Ground cover classification (Joint feedback based)
The effectiveness of a legged robot’s gait is highly dependent on the ground cover of the terrain the robot is traversing. It is therefore advantageous for a legged robot to adapt its behaviour to suit the environment. In order to achieve this, the robot must be able to detect and classify the type of ground cover it is traversing. We present a novel approach for ground cover classification that utilises position measurements of the leg servos to estimate the errors between commanded and actual positions of each joint. This approach gives direct insight into how the robot is interacting with the terrain. These position sensors are usually built into the actuators and therefore our approach has the advantage of not requiring any additional sensors.
Ground cover classification (Acoustics based)

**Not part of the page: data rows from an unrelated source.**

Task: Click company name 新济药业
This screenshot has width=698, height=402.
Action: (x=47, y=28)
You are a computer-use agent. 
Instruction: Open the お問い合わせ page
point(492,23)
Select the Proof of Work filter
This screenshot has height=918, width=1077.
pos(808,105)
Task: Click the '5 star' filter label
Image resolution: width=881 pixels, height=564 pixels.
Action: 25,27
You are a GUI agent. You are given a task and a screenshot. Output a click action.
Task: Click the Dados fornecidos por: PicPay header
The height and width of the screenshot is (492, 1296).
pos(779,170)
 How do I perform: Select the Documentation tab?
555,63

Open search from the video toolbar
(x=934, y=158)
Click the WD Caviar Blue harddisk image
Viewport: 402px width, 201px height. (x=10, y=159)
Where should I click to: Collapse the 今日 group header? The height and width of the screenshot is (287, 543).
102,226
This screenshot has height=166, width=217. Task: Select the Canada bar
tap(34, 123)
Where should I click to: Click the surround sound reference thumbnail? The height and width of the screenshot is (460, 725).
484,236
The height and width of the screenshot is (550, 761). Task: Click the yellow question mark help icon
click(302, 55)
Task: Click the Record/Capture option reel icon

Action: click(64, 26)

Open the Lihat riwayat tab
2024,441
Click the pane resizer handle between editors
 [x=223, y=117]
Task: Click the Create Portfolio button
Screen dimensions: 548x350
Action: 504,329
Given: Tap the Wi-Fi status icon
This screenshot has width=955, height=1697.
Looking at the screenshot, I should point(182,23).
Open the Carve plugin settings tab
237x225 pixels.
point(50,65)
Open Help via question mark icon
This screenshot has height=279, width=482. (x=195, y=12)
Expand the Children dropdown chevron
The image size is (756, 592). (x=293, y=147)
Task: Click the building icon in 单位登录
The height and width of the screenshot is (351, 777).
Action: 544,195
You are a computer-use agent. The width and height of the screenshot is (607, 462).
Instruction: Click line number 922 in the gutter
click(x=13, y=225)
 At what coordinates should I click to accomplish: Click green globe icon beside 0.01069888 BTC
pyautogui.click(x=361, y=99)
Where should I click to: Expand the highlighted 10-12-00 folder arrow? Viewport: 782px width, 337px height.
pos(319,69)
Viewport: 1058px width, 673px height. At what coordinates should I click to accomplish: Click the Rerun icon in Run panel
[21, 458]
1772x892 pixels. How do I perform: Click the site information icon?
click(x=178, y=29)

Legged robots offer a more versatile solution to traversing outdoor uneven terrain compared to their wheeled and tracked counterparts. They also provide a unique opportunity to perceive the terrain-robot interactions by listening to the sounds generated during locomotion. Legged robots such as hexapod robots produce rich acoustic information for each gait cycle which includes the foot fall sounds and feet pushing on the terrain (support phase), as well as the sounds produced when the feet travel through the air (stride phase). Interpreting this information to perceive the terrain it is traversing makes available another valuable sensing modality which can feed in to higher level systems to facilitate robust and efficient navigation through unknown terrain. We have implemented an online real- time terrain classification system for legged robots that utilise features from the acoustic signals produced during locomotion. The system was trained on 7 different terrain types and the results of the experimental evaluations show a true positive rate of up to 95.1.